THE PROBLEM> Search the listing for "rating" and copy every line where it appears.

GIVEN DATA>
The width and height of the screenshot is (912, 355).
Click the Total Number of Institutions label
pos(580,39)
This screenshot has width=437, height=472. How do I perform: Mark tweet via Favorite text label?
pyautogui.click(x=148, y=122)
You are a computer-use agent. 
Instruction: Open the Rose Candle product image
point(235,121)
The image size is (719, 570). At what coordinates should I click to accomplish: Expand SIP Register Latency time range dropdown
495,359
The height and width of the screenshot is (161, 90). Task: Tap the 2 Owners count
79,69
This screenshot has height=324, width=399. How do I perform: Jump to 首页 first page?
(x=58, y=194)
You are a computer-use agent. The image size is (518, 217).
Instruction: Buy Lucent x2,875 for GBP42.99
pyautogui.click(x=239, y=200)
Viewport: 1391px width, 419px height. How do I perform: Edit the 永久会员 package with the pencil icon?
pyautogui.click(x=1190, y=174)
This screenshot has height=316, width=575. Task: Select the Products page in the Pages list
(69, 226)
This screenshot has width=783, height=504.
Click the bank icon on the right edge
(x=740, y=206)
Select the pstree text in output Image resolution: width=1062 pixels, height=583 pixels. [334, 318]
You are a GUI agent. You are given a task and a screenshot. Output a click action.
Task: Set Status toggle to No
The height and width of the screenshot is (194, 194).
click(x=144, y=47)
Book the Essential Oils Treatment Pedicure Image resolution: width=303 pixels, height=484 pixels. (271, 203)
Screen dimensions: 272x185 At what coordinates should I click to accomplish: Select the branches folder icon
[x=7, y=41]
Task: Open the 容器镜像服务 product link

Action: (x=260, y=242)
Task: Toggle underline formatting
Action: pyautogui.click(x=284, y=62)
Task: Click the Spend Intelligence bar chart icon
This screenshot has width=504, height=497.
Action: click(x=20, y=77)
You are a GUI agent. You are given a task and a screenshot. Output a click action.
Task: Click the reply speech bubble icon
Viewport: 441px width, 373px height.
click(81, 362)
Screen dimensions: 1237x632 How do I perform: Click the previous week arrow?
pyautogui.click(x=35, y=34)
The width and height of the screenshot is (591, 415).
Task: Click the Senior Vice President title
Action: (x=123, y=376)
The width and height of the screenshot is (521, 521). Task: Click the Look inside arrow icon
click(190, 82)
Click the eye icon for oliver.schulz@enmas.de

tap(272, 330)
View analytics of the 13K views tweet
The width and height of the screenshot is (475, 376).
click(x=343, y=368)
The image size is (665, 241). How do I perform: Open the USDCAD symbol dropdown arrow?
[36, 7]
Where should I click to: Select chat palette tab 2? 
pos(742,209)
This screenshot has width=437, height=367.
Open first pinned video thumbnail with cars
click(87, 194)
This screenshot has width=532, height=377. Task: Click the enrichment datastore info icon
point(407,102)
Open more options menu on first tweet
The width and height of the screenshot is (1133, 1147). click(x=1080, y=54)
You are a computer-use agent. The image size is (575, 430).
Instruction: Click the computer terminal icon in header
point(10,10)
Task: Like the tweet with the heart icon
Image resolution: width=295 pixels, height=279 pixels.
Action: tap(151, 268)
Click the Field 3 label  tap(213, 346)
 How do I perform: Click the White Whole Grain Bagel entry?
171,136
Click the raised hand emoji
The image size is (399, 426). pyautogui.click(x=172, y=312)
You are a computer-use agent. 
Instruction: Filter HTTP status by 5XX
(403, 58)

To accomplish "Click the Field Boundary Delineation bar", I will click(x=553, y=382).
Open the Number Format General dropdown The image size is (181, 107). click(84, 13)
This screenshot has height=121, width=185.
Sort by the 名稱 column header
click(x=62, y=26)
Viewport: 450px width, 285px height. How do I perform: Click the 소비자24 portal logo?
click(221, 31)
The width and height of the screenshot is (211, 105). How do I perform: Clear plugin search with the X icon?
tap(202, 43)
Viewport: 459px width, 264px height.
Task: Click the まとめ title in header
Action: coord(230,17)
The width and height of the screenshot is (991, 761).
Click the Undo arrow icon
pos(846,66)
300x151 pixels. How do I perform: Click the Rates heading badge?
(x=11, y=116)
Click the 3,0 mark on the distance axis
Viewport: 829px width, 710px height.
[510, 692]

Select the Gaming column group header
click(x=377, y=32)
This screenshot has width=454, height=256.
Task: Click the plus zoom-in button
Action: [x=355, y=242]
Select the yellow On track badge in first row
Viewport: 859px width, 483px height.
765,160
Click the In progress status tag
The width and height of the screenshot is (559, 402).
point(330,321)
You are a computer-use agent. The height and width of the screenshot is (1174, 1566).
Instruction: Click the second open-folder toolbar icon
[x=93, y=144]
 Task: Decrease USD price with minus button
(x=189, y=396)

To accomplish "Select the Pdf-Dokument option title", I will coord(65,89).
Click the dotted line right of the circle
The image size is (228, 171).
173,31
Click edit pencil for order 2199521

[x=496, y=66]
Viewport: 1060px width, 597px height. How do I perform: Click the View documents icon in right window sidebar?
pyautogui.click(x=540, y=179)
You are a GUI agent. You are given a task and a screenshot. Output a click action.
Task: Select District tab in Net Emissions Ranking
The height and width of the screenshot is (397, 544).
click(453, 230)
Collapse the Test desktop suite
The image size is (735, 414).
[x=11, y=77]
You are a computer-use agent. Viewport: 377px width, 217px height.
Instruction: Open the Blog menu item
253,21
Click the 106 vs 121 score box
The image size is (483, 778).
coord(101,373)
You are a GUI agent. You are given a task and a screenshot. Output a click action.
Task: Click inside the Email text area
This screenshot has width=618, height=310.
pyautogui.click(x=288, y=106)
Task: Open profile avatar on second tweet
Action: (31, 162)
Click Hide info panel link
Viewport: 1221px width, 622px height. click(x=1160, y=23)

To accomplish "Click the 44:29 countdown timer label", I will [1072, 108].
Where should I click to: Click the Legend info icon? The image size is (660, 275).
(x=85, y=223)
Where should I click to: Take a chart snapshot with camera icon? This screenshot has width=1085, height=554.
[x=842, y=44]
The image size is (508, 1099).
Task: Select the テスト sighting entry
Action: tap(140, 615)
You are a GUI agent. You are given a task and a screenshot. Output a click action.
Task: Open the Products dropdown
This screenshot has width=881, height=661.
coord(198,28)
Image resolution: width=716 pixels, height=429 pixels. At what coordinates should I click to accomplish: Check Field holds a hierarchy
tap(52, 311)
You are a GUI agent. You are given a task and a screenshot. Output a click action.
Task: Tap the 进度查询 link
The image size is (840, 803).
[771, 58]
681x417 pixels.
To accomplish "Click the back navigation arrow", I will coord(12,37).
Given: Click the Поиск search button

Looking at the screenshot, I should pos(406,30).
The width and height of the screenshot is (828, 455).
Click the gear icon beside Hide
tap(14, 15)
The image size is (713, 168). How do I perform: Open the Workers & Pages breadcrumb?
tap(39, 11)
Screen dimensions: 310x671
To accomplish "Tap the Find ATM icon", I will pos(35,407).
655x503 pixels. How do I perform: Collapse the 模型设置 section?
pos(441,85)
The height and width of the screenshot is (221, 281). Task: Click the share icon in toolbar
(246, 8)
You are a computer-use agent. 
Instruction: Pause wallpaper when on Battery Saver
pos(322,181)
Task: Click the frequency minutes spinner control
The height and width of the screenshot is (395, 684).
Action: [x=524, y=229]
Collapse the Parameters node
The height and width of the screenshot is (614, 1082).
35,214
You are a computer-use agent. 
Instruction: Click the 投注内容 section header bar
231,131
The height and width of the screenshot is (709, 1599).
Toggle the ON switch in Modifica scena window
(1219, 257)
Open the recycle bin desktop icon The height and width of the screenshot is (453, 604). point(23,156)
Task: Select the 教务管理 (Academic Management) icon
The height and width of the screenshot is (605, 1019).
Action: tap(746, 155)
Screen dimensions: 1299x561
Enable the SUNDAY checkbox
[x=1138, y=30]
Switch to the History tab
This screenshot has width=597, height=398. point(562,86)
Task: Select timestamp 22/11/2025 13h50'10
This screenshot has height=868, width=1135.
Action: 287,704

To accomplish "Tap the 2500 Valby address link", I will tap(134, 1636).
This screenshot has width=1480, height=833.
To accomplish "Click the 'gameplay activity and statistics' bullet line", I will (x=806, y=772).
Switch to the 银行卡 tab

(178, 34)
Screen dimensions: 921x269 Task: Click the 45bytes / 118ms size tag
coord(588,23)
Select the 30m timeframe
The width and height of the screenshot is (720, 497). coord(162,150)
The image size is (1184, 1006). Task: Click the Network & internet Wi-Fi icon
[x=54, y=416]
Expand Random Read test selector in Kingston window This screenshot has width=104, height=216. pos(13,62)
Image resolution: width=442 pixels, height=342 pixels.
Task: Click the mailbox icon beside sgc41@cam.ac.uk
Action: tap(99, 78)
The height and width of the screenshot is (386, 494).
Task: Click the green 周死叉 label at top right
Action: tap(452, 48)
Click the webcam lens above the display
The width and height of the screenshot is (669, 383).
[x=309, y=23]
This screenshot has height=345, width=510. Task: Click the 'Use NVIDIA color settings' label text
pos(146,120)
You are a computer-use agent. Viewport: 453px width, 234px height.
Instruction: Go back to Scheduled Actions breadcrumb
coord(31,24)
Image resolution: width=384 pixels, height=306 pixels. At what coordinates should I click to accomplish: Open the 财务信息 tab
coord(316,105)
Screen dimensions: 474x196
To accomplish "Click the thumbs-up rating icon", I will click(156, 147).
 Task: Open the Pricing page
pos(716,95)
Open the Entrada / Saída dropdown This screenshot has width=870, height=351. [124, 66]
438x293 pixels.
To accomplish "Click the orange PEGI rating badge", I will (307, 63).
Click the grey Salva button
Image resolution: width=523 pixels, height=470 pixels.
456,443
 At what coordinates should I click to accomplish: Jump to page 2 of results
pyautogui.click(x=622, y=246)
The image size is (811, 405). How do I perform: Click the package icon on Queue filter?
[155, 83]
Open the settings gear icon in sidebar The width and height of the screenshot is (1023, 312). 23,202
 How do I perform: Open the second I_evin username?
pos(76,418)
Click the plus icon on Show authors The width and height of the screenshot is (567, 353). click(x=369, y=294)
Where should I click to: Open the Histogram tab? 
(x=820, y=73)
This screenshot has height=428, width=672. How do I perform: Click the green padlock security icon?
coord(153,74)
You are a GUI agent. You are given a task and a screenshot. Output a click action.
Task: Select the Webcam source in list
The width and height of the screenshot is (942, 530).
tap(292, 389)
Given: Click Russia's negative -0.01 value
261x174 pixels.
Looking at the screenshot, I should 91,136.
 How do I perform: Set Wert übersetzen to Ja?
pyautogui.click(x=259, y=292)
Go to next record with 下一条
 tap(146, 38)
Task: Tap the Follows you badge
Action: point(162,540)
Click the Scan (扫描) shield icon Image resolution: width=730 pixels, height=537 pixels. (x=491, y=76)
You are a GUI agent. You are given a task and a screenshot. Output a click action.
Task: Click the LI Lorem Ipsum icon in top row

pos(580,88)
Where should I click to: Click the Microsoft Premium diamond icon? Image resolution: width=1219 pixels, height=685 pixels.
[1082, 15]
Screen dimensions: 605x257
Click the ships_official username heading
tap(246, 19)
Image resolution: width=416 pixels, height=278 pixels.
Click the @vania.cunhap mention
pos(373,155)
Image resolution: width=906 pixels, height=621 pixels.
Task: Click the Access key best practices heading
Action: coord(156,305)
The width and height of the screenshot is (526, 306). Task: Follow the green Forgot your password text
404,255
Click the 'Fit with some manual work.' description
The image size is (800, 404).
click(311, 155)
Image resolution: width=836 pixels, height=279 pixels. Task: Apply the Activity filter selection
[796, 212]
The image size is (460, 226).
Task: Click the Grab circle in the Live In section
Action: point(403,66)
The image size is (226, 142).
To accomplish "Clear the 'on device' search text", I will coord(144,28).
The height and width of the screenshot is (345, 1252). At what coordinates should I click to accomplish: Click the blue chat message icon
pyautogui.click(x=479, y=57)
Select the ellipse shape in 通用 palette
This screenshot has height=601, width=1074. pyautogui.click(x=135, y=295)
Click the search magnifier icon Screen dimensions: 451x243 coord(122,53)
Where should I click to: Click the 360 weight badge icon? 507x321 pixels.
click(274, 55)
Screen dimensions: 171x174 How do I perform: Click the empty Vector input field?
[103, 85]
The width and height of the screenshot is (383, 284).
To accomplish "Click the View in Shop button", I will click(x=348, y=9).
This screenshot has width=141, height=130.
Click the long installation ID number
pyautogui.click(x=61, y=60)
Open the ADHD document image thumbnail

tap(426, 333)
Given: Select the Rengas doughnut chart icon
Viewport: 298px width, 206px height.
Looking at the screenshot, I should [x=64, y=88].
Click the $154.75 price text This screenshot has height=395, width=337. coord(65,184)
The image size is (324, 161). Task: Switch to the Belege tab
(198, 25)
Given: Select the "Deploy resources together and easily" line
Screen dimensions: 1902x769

COMPLETED EXERCISE>
To accomplish "Click the thumbs-up rating icon", I will click(156, 147).
To accomplish "Click the orange PEGI rating badge", I will (307, 63).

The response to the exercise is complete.